(Data extracted from a collection)
+++

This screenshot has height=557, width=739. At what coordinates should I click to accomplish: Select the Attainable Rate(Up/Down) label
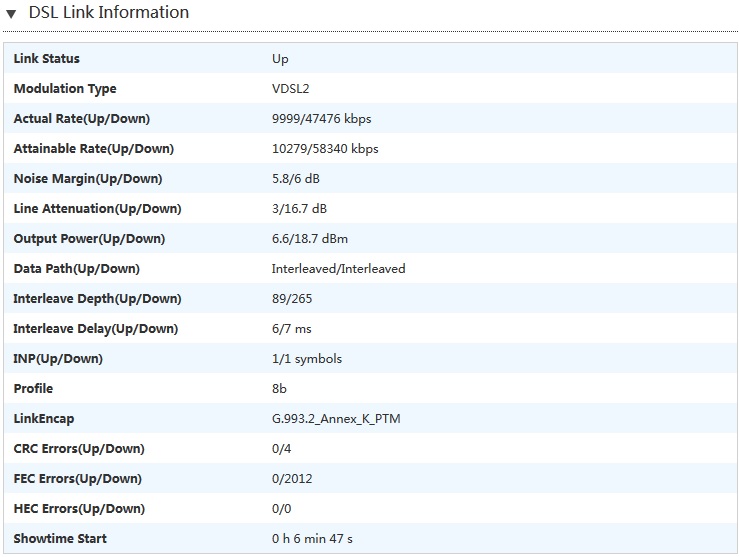[93, 149]
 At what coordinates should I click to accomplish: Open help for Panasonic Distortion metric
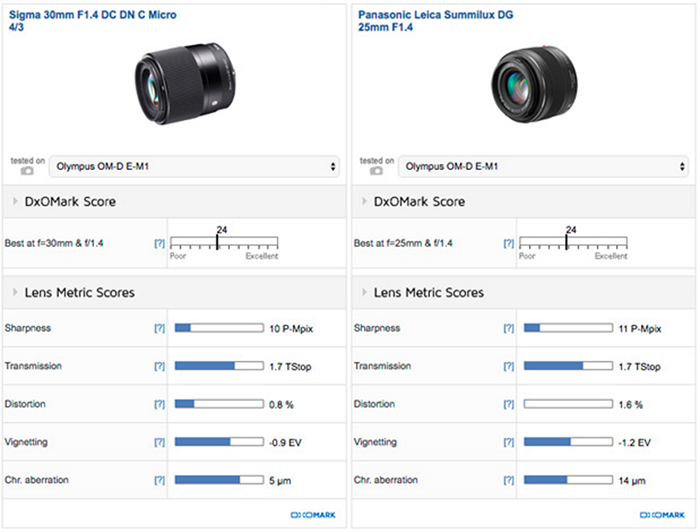[509, 404]
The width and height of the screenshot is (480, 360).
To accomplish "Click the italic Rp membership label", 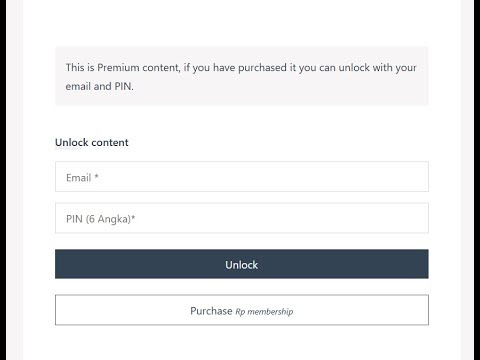I will [264, 312].
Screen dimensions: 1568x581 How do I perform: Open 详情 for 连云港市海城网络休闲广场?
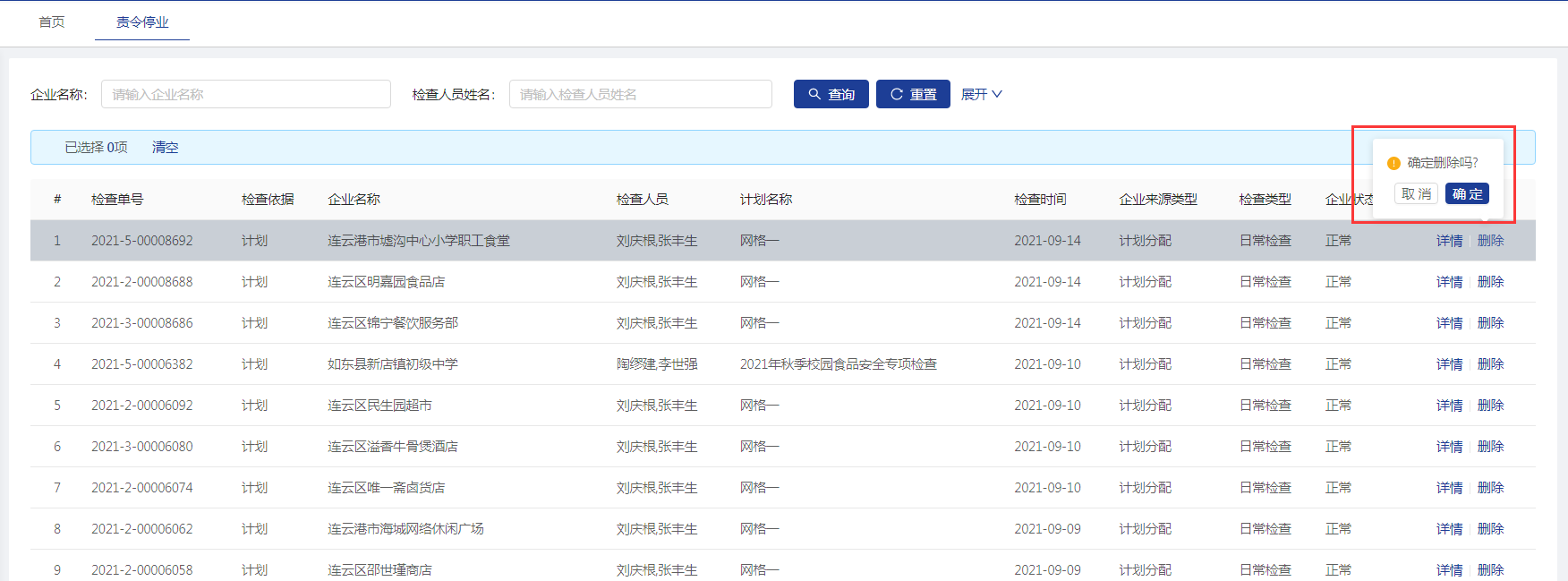coord(1449,529)
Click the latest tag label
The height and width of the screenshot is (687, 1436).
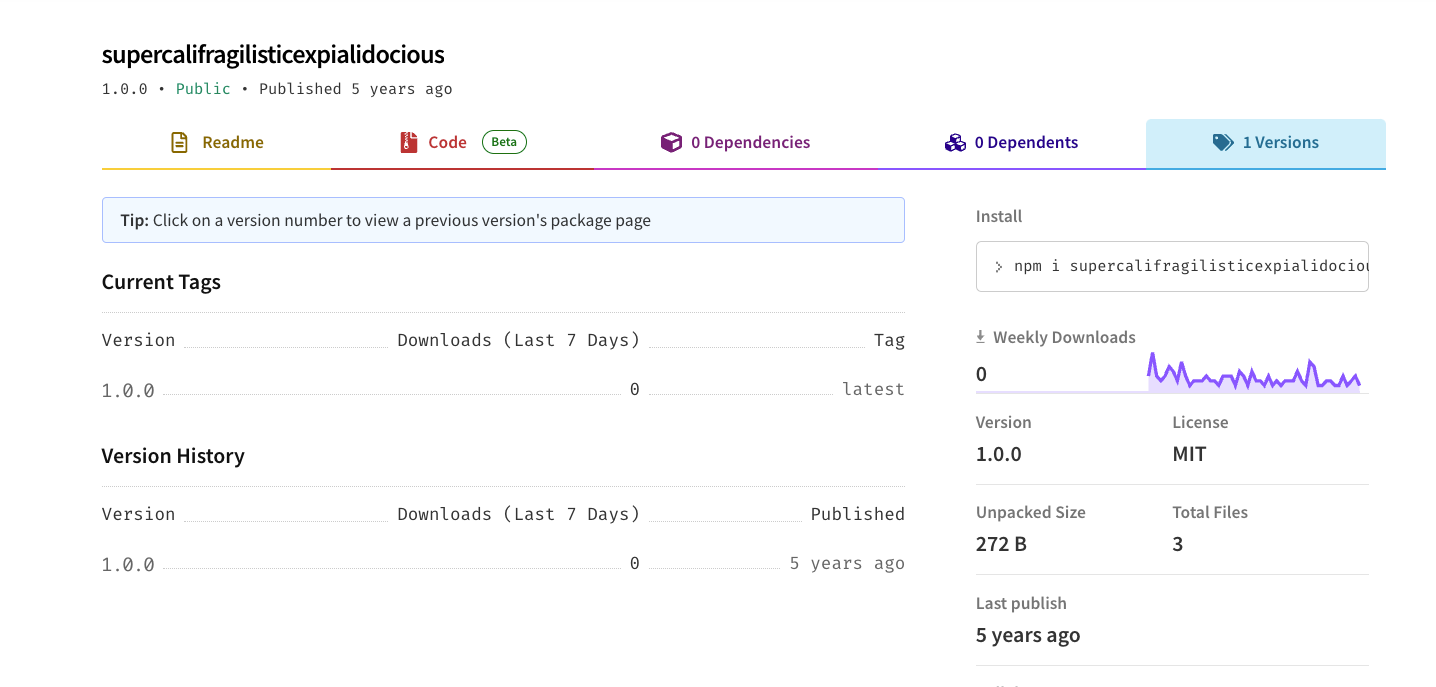[873, 389]
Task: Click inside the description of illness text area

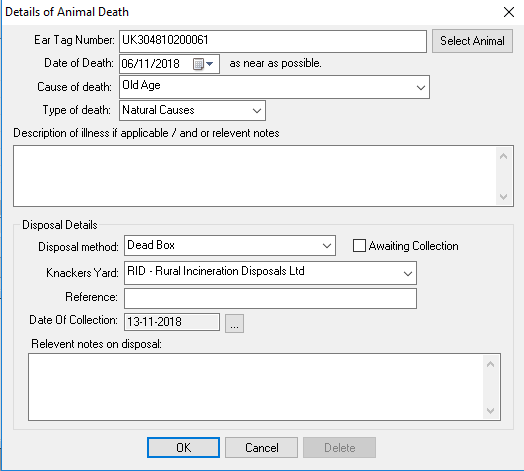Action: pyautogui.click(x=255, y=176)
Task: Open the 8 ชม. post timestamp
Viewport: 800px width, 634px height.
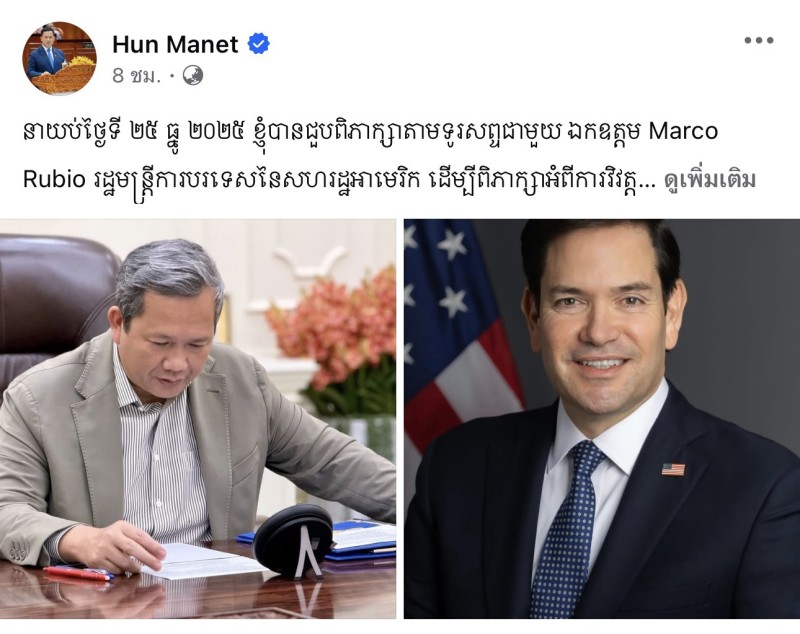Action: coord(136,76)
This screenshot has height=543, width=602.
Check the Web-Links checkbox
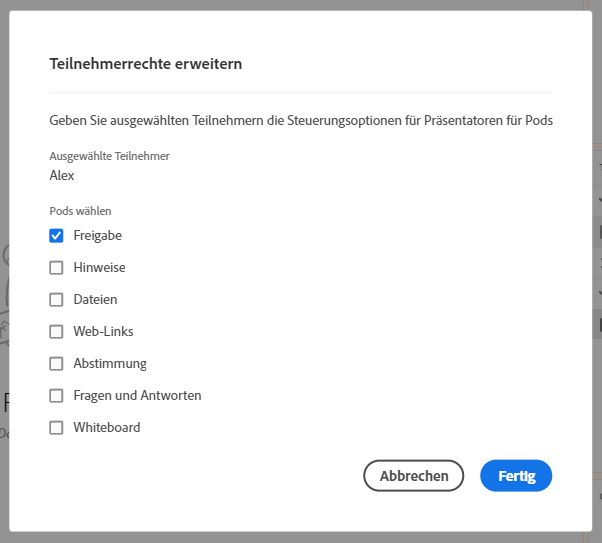point(57,332)

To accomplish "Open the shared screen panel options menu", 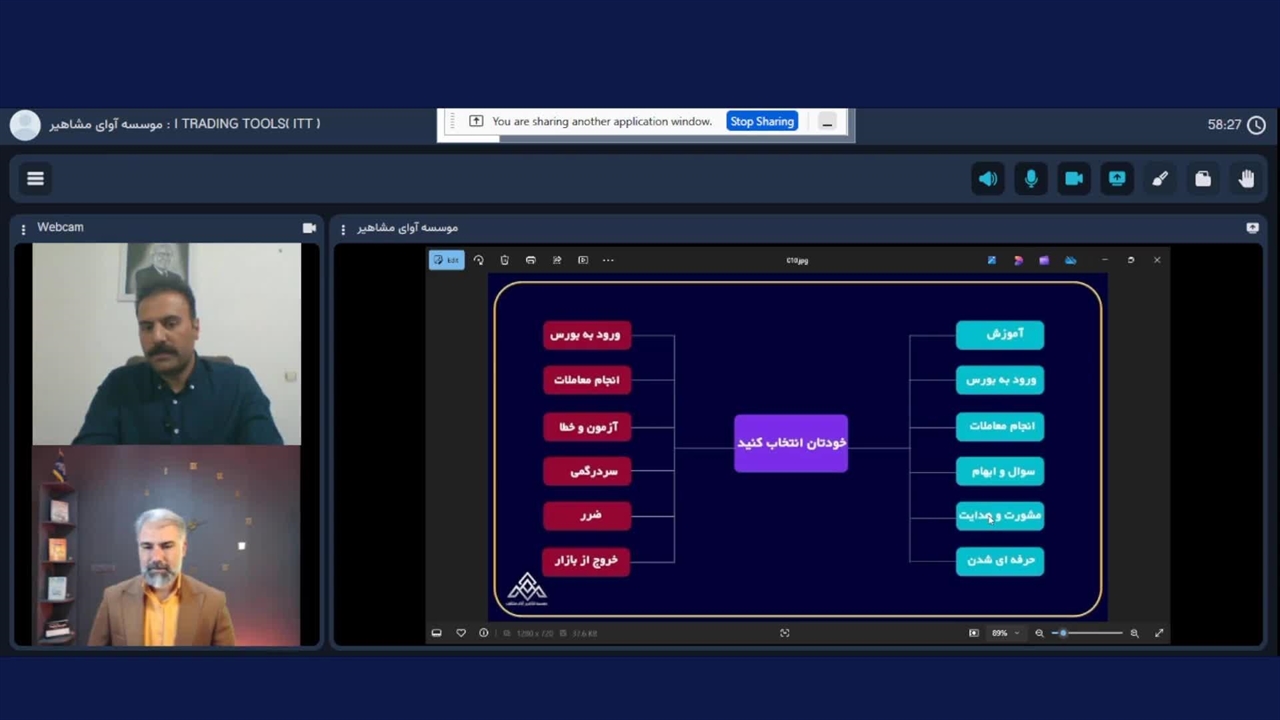I will [x=343, y=229].

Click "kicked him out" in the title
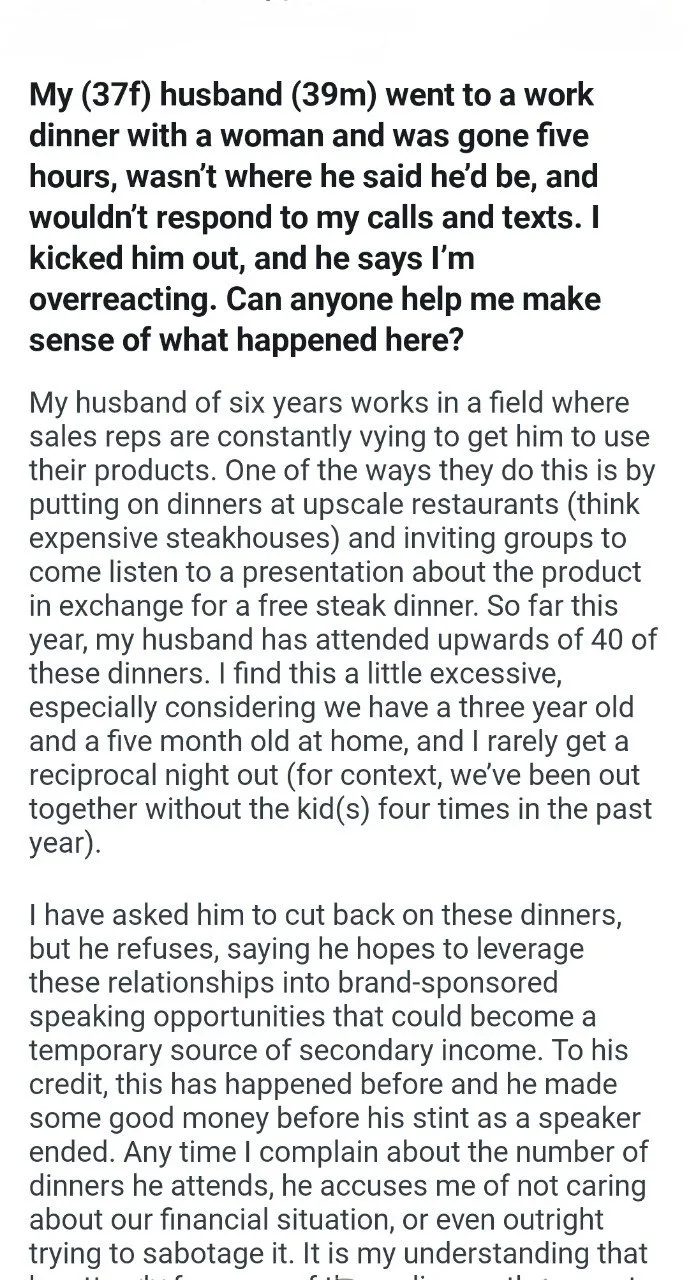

+++

## [WORK ORDER]
Nothing but an exact copy belongs in the answer: the lines from the top of the records through the line containing "The width and", minus the pictures.

## [RESPONSE TO THE EXERCISE]
This screenshot has height=557, width=739. At what coordinates should I click to accomplish: Select the Attainable Rate(Up/Down) label
[93, 149]
 At what coordinates should I click to accomplish: Open help for Panasonic Distortion metric
[509, 404]
The width and height of the screenshot is (480, 360).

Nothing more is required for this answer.